Refreshing the diplomatic corps 

While resetting the priorities of a corporate America fixated on a Covid-wracked home economy might be a bridge too far for Biden, at least in the early months, he shows every intention of appointing a foreign policy team who can overcome his predecessor’s sidelining of traditional diplomatic expertise.  

In November, it was confirmed that Biden had chosen Antony Blinken as his secretary of state. A former deputy secretary of state and deputy national security advisor with a traditional view of US alliances, Blinken will be radical break from his abrasive predecessor Mike Pompeo, a Trump loyalist.   

“My understanding of the work he’s done is he’s a multilateralist and believes in the power of coalitions as a means of going forward with foreign policy… from what I gather he has both the discipline and demeanour to be an effective secretary of state,” says Broadman.  

Biden also gained plaudits with his choice of Linda Thomas-Greenfield, who served as assistant secretary of state for African affairs from 2013-17, as the next US ambassador to the United Nations.

A tweet by Richard Gowan, UN director at Crisis Group, about the appointment of Linda Thomas-Greenfield as US ambassador to the UN.

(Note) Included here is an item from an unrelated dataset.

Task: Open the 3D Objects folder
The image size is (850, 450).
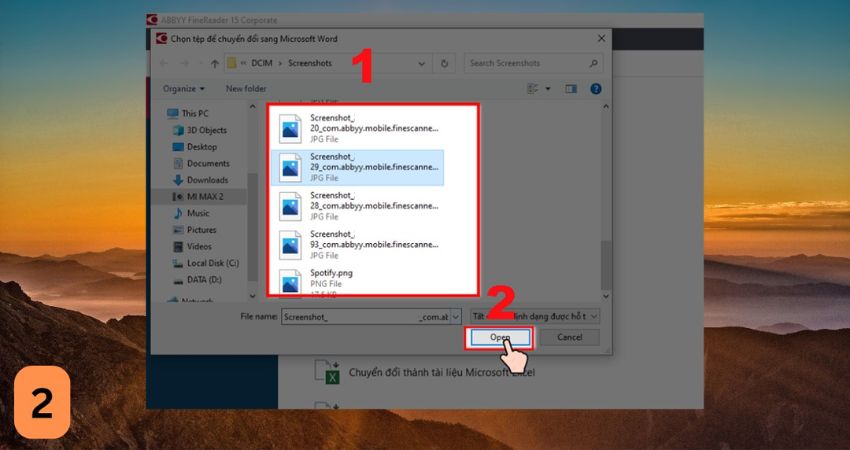Action: coord(206,130)
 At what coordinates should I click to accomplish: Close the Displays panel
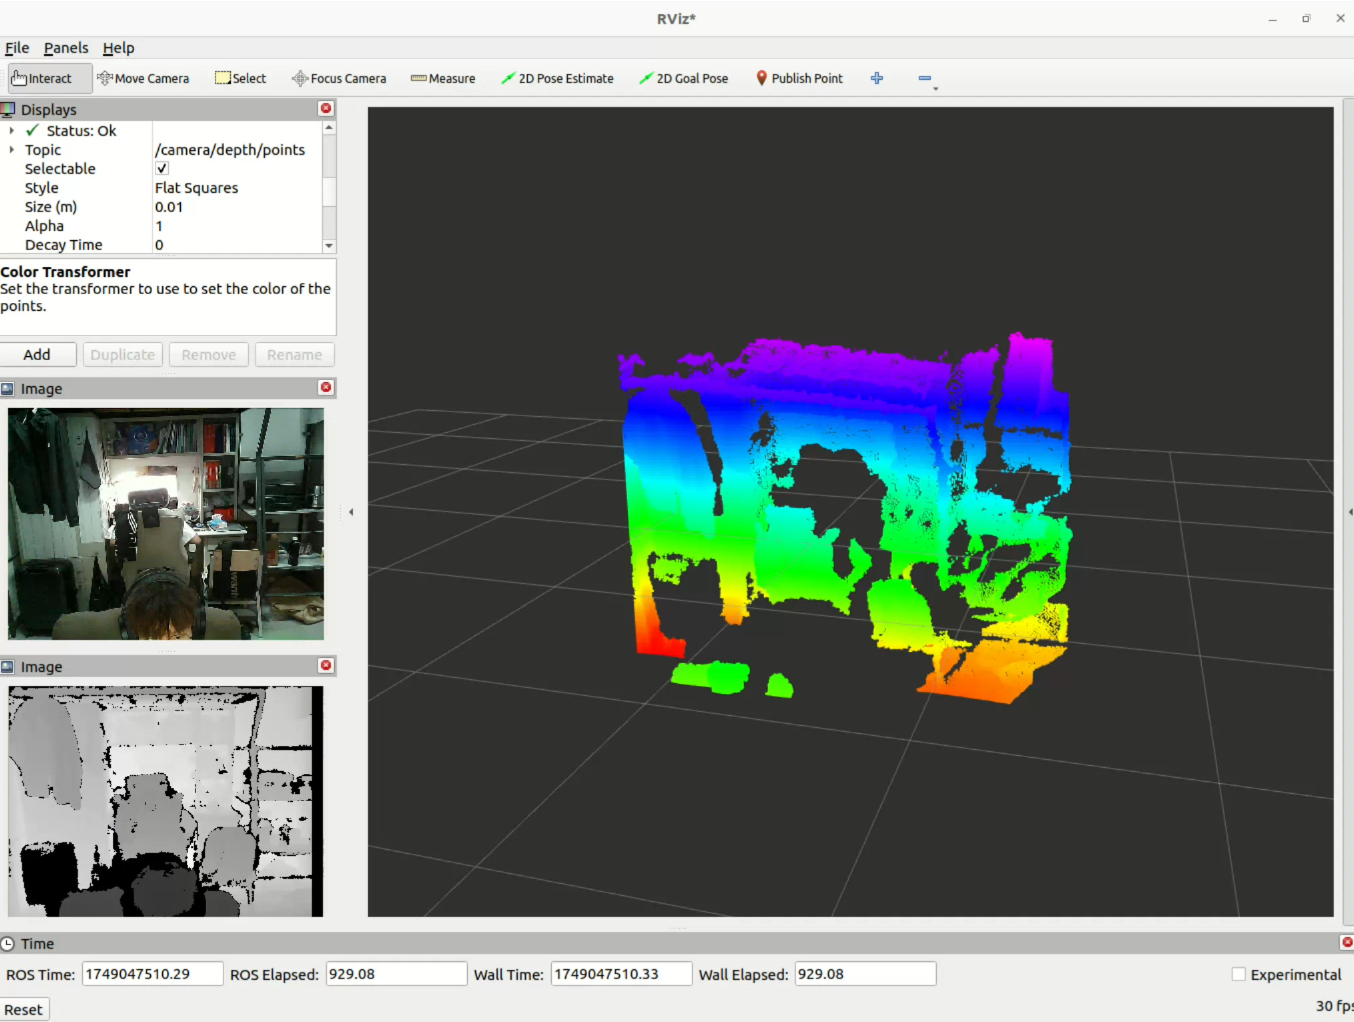[326, 108]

“Given her strong record on African affairs @StateDept, she is superbly-placed to rectify a sense of drift in US engagement on #Africa @UN since Nikki Haley arrived in 2017,” tweeted Richard Gowan, UN director at Crisis Group. While a slate of new diplomatic appointees will not by itself open a new era of economic relations with Africa or begin to address its yawning commercial deficit on the continent compared with China, the appointments may begin to persuade African leaders that the US under Joe Biden is under new management, shaking off “America First”, and ready to resume its interest in the continent’s affairs.   

“A reimagined engagement with Africa is coming that will be completely different from the four years of the Trump administration,” says Zem Negatu.